### Ausgewählter Text
Das sollte seine Folgen haben, gerade auch für die Wiederentdeckung der «Alten Musik». Zwei zentrale Genres der europäischen Musik, der einstimmige Gregorianische Choral und die mehrstimmige Musik (Polyphonie) des 16. Jahrhunderts, lebten seit ihrer Entstehung ohne Unterbrechung fort. So sang und singt die Capella Sistina des Papstes im Gottesdienst Musik des 16. Jahrhunderts durchgehend bis ins 20. und 21. Jahrhundert. Andererseits organisierte eine Institution wie The Academy of Ancient Music, die in London zwischen 1726 und 1802 tätig war, Konzerte mit Werken von Victoria, Palestrina oder Byrd. Bei dieser Aufführungsweise wurde das ursprünglich liturgische Repertoire («Kirchenmusik») in weltliches Konzertrepertoire umgewandelt. Im Kontext des Konzerts wurde die Musik jedoch der jeweiligen zeitgenössischen Aufführungspraxis angepasst und so ihres einstigen Klangumfelds beraubt. Die Musizierenden hatten keinen Bezug mehr zum ursprünglichen Kontext der Musik und zu den nicht aufgeschriebenen Parametern der Werke.

### Datensätze
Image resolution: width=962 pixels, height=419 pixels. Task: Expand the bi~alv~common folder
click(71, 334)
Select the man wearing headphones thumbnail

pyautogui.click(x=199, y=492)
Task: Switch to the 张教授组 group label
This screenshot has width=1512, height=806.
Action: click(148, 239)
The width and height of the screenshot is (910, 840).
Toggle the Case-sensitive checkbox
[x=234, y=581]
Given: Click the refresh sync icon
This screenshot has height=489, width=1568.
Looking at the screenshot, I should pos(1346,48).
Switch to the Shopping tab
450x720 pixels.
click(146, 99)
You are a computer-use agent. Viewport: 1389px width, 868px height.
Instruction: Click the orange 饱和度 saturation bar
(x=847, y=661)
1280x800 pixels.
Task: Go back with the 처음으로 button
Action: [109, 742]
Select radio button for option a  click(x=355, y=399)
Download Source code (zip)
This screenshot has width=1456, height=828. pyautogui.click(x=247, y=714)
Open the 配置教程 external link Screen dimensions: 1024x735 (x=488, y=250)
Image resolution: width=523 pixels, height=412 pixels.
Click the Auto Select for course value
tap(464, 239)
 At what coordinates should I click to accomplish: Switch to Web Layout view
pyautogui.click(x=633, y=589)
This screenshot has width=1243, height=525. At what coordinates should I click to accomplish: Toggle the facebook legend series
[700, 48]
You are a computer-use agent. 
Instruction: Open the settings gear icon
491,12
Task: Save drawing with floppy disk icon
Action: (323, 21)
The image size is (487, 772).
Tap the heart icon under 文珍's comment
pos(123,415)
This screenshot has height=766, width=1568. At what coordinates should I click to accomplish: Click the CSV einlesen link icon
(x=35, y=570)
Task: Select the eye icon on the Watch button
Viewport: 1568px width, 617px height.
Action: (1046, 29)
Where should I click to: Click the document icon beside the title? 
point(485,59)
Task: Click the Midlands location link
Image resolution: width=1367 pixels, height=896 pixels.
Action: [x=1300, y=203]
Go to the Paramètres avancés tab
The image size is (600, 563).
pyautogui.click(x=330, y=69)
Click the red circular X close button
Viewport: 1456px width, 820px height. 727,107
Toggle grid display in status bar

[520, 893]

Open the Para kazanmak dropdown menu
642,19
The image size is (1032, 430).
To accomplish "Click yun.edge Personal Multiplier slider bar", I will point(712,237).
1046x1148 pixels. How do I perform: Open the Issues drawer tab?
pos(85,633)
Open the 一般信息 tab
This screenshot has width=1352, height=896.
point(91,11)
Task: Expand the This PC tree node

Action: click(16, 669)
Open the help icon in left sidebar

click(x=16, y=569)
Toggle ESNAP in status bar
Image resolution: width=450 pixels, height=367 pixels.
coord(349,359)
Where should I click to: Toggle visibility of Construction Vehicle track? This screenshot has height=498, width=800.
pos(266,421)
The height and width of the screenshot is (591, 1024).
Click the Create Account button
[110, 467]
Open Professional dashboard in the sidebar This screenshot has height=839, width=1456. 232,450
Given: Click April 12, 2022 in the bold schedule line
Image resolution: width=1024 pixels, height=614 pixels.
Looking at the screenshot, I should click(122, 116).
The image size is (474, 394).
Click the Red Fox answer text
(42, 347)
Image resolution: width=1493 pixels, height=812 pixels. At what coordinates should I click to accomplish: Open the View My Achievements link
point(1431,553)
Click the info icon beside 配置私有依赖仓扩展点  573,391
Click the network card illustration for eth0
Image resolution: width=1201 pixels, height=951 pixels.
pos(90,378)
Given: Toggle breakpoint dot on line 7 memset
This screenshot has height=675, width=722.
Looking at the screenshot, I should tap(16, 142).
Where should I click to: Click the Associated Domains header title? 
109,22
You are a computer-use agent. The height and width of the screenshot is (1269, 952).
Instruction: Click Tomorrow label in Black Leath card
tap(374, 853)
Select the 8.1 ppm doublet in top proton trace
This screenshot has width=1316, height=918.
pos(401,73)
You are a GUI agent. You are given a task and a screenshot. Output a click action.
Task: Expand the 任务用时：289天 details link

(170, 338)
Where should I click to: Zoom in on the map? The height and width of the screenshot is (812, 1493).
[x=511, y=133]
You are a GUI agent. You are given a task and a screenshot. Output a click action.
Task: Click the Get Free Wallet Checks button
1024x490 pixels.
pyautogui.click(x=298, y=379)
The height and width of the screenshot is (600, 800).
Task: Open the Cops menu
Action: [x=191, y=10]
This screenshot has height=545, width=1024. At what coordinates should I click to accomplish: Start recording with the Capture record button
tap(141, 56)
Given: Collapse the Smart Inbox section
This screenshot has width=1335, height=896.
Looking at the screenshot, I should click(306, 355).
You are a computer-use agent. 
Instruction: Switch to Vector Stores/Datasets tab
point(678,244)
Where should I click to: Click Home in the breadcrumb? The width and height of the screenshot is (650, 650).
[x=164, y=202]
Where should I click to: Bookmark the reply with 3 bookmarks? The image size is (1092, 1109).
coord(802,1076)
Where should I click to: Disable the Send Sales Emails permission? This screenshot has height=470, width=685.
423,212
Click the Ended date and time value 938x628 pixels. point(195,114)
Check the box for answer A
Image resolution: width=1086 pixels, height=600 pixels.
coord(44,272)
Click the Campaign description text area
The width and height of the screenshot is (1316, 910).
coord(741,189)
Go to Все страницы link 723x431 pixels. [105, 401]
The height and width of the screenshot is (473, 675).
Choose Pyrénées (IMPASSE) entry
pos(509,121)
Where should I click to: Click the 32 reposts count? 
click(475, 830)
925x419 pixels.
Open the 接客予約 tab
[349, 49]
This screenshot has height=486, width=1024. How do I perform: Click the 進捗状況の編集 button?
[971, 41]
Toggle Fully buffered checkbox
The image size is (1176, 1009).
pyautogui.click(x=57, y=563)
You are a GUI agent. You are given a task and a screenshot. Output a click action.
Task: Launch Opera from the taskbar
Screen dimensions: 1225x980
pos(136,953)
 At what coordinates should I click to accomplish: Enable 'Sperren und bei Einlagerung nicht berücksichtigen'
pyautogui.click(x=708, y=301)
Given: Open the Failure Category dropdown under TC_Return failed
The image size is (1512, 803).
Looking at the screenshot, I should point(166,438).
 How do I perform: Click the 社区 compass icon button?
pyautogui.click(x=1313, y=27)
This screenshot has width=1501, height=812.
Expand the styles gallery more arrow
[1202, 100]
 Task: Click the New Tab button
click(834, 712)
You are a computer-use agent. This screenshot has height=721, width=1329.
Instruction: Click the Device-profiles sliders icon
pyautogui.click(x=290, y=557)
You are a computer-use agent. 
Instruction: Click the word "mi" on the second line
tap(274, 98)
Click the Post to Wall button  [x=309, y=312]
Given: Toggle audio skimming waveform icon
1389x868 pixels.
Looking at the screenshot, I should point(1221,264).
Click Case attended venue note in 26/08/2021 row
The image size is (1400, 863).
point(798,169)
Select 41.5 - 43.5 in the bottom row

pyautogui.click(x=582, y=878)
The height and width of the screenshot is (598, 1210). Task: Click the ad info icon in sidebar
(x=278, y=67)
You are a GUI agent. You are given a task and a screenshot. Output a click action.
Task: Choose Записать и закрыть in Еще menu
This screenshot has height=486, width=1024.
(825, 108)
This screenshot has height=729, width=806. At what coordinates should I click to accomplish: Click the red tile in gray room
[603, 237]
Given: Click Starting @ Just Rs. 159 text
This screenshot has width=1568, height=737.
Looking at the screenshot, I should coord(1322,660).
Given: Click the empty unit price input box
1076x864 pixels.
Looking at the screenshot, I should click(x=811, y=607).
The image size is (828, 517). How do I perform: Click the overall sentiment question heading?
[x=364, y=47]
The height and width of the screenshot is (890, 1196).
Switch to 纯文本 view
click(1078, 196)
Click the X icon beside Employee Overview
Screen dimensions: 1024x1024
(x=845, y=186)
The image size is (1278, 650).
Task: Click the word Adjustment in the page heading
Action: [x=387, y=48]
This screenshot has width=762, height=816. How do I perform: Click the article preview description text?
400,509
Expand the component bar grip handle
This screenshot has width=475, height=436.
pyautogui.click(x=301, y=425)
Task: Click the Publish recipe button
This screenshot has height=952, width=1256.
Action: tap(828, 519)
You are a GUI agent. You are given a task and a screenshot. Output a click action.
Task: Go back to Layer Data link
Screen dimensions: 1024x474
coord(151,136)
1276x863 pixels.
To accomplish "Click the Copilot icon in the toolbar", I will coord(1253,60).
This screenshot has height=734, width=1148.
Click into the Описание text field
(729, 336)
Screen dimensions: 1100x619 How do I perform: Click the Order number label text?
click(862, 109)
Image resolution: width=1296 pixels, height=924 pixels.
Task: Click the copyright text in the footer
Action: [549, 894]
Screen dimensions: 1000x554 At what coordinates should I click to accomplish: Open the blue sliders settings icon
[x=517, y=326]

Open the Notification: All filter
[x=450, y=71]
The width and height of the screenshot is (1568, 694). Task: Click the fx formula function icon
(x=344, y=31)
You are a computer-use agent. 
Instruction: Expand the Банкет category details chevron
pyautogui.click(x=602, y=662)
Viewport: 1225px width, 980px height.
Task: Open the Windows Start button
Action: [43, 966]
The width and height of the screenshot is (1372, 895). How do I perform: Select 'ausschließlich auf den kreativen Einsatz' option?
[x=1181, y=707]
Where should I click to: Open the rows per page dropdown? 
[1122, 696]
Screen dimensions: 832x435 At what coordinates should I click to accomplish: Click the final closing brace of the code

### Aufgabenstellung
1. Welche Komponisten werden im Text über Alte Musik mit Namen genannt? Zähle alle auf.
2. Schreibe den Text über Alte Musik im Anschluss an seinen letzten Satz weiter.
Die Datensätze braucht man dafür nicht.

### Lösungen
1. Victoria, Palestrina, Byrd

2.
Erst mit der Geburt der historisierenden Interpretation im 20. Jahrhundert erwachte der Wunsch, nebst den Werken auch die einstige Aufführungspraxis wieder zu beleben. Dabei hielt man sich anfänglich eng an die schriftlichen Quellen, ohne den ehemaligen Kontext der Musik oder die nicht-aufgeschriebenen Traditionen zu beachten. In der Liturgie stand die mehrstimmige Musik jedoch nicht für sich, sondern in einem Kontext: sie wurde stets mit improvisierten Praktiken verbunden. Die im Konzert zu hörenden Werke von Francisco Guerrero oder Diego Ortiz hatten in der Liturgie des 16. Jahrhunderts nicht nur eine Verbindung mit dem einstimmigen Gregorianischen Choral (auf den sie sich oft beziehen), sondern auch mit einer improvisierten bzw. extemporisierten Mehrstimmigkeit.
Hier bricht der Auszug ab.